Alors les trois autres sont restés avec le matos. Pas loin de minuit. Cours du lycée. Batterie, basse, Strato, ampli et micro. La totale. Irréel. Un trou dans l’espace temps. Ou quelque chose comme ça. Bref, Adolph avait de sympa qu’il connaissait toutes les techniques pour rentrer en douce. A côté, avec mon steak, j’avais l’air d’un débutant. Puceau du rentré en douce. Puceau encore. Merde et merde. A ce moment-là Adolph est devenu une sorte de dieu pour moi. Un félin, le mec. J’avais jamais vu ça. Bon, les canettes, tout ça, c’était pas une légende. Un vrai foutoir. Impossible de faire un pas sans heurter un pack ou une canette de bière. Ce mec était un rat d’égout et c’est lui qu’on nous avait collé comme gardien à nous de pauvres lycéens. Après les dirlos, les profs, tout le bataclan, ils vont vous faire des tirades comme quoi si on fait pas gaffe on peut vite devenir un zéro et on le restera toute notre vie. Et puis à côté de ça, vous regardez le vieux Buk aussi plein qu’un tonneau se prélasser dans sa bière. Et devinez qui lâche les billets ? Ben oué, le lycée, et l’état qui engraisse derrière. Tout le monde se roule dans la même farine et tout le monde trouve ça cool. Alors on laisse faire. Et Buk se défonce, s’enfonce. Et nous avec.
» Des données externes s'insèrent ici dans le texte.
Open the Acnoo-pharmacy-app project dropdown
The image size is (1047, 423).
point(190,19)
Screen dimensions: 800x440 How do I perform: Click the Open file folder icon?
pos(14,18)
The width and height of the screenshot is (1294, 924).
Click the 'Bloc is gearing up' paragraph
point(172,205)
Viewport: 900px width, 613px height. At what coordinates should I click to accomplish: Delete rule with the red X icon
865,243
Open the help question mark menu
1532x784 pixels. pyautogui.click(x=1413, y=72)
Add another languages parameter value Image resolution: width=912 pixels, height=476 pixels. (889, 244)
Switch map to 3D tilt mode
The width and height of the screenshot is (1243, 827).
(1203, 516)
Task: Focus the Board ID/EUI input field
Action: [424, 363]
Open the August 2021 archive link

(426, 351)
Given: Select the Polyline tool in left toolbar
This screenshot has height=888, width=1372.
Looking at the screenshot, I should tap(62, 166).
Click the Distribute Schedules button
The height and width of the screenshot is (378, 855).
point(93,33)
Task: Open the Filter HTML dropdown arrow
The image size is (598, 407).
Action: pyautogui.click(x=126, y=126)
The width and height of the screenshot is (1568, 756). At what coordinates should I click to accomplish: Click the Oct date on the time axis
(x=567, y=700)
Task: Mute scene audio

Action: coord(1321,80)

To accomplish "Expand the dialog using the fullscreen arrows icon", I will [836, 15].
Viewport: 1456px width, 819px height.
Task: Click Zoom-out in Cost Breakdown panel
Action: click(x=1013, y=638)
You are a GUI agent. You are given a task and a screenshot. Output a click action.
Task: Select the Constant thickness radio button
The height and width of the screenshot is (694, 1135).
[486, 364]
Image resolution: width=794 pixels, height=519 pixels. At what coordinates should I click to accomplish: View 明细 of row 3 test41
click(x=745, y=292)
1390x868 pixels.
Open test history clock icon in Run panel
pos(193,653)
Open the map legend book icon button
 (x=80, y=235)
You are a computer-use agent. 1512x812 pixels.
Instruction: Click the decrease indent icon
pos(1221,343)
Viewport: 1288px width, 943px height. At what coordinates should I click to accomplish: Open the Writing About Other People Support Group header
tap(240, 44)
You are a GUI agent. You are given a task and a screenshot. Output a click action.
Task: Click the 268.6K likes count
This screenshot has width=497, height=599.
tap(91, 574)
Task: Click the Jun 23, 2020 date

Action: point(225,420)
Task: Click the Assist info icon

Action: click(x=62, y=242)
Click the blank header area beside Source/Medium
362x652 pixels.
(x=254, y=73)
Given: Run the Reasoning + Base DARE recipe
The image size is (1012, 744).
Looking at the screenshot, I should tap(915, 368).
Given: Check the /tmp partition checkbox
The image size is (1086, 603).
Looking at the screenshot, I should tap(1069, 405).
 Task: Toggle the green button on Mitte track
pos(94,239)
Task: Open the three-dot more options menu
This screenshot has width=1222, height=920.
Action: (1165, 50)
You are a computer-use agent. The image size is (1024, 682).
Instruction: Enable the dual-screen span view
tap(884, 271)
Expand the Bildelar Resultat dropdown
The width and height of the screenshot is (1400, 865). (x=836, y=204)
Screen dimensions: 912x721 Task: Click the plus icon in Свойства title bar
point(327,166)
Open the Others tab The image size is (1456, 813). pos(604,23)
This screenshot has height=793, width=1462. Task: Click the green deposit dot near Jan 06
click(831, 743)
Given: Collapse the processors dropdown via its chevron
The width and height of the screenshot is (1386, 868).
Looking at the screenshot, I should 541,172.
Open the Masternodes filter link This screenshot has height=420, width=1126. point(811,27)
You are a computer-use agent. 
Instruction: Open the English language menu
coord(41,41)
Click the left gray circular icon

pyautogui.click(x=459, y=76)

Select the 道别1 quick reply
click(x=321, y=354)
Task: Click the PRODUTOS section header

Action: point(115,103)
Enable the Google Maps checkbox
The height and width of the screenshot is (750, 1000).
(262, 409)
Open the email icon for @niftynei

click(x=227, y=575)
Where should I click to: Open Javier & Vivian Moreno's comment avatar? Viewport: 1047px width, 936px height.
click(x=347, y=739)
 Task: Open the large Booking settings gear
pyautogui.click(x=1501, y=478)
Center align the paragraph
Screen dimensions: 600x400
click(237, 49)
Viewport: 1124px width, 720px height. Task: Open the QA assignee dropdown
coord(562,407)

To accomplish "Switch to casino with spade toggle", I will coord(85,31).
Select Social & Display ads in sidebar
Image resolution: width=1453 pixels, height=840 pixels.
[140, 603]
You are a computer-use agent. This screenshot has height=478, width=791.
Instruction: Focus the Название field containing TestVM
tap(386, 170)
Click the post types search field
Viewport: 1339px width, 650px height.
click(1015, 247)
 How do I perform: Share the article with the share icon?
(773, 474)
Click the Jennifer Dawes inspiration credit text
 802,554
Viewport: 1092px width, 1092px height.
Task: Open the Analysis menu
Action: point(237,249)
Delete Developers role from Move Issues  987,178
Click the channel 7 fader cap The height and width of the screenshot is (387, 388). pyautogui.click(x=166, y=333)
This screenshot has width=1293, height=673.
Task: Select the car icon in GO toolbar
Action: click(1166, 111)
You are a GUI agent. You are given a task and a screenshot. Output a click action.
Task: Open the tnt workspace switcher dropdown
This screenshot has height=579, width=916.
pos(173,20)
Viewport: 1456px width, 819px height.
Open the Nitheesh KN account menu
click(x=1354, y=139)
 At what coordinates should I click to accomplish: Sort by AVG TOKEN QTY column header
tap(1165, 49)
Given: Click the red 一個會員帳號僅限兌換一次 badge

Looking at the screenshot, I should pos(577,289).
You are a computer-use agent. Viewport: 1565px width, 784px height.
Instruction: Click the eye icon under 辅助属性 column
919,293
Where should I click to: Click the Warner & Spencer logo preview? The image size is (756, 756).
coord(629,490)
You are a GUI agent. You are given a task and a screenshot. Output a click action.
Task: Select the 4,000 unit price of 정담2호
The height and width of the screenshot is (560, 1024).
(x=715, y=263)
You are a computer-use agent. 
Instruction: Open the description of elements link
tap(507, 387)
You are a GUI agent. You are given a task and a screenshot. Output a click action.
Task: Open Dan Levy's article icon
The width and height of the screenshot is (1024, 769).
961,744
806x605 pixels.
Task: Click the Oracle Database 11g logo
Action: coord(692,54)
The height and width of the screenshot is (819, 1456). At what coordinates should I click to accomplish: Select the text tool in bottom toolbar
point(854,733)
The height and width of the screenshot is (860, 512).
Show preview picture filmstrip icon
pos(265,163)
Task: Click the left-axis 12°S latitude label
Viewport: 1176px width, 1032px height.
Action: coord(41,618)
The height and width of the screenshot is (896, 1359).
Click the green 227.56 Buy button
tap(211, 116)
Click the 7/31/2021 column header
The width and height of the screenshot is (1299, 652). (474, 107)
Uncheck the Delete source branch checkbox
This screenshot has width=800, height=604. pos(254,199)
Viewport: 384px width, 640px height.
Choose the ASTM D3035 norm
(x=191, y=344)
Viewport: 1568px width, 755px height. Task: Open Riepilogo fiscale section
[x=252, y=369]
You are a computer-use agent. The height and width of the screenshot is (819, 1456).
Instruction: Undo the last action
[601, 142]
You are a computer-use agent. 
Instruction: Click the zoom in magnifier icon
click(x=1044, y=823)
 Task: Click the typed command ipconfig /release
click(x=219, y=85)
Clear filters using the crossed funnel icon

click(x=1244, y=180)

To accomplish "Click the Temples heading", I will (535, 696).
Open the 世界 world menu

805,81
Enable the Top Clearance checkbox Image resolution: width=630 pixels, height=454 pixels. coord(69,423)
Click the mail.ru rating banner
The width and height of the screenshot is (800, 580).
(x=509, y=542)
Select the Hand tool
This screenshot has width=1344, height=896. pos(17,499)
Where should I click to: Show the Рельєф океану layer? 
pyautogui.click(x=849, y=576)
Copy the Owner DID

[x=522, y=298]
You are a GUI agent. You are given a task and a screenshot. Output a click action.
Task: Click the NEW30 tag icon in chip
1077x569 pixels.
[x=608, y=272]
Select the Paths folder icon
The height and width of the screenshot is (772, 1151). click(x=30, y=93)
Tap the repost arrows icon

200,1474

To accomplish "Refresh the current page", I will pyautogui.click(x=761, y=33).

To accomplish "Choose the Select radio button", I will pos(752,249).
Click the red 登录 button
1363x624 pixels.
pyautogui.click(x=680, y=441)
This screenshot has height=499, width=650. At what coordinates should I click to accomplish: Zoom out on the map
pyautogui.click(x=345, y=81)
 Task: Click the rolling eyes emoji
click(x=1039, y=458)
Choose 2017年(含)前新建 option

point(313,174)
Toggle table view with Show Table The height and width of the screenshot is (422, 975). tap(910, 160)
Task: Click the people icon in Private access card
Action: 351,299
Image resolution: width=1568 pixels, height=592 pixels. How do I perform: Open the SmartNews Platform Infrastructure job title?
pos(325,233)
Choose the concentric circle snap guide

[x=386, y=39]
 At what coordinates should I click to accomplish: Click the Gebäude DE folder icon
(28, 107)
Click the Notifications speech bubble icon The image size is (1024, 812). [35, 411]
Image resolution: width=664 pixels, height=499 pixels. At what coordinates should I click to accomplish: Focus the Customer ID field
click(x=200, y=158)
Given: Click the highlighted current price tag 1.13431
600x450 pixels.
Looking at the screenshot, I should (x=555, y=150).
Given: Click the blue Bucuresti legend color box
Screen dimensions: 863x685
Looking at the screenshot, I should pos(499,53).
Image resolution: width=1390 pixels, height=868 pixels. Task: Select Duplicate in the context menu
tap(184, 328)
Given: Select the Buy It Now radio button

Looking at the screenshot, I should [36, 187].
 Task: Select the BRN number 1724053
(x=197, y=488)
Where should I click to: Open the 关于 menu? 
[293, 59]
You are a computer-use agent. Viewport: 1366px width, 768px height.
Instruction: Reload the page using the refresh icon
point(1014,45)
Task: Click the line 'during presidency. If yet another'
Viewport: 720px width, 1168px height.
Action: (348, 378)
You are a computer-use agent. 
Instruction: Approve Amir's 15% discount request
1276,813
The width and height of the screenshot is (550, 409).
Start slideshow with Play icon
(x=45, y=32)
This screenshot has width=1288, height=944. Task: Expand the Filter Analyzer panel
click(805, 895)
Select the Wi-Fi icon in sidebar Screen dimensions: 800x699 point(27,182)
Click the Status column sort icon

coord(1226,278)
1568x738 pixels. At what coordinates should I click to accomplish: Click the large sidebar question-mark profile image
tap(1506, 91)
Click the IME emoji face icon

On a beau avoir quinze ans, à cet âge-là y a quand même des trucs qu’on sait. Genre qu’entrer par effraction dans un lycée c’est pas vraiment ce qu’il y a de plus recommandé. Je savais bien que je faisais une connerie et que j’entraînais les potes par la même occasion. Remarquez, on se fait capter, c’est moi qui déguste en premier. Bon Buk avait tiré sa dernière bibine et ronflait à m’en faire péter les tympans, le con. Adolph a pas eu plus de mal que ça, faut dire qu’au-dessus de ce qui autrefois avait du faire office de bureau, se trouvait une boite à clés. Plein de bouts de sparadraps étaient collés dessus. Un poil dégeu. Passons. Sur chacun des sparadraps était écrit la fonction de la clé. « Porte d’entrée du lycée », voilà c’qu’il y avait de gratté sur celle qu’Adolph à piqué. Coup de pouce de la vie. Ca fait du bien. Le vieux a bien grogné deux trois fois mais c’était plus pour le suspens qu’autre chose je crois. Marrant. On est ressorti, le reste nous prenait pour des héros. On se l’ai pas pété spécialement mais on a rien fait pour dégonfler le truc non plus. O adolescence. Clic clac, on rentre. Boum et badaboum, boucan et enfer. Buk dort, le chien dort. Toute la ville dort. Ca allait pas durer. On est monté jusqu’au velux – la fenêtre pour aller sur toi – et ça faisait drôle de passer dans les couloirs et voir les salles de classe sans aucun boucan. Presque religieux. Monastère ? Et mon cul ! On a posé le matos par terre et on a regardé le velux, donc. Maintenant imaginez bien la scène : vers minuit dans un lycée, cinq potes un peu bourrés. Voulant se dépuceler. Pour ça, ils se sont dit que jouer sur le toit de leur bahut ça allait les aider. Entre eux et la poignée de la fenêtre y’a cinq mètres…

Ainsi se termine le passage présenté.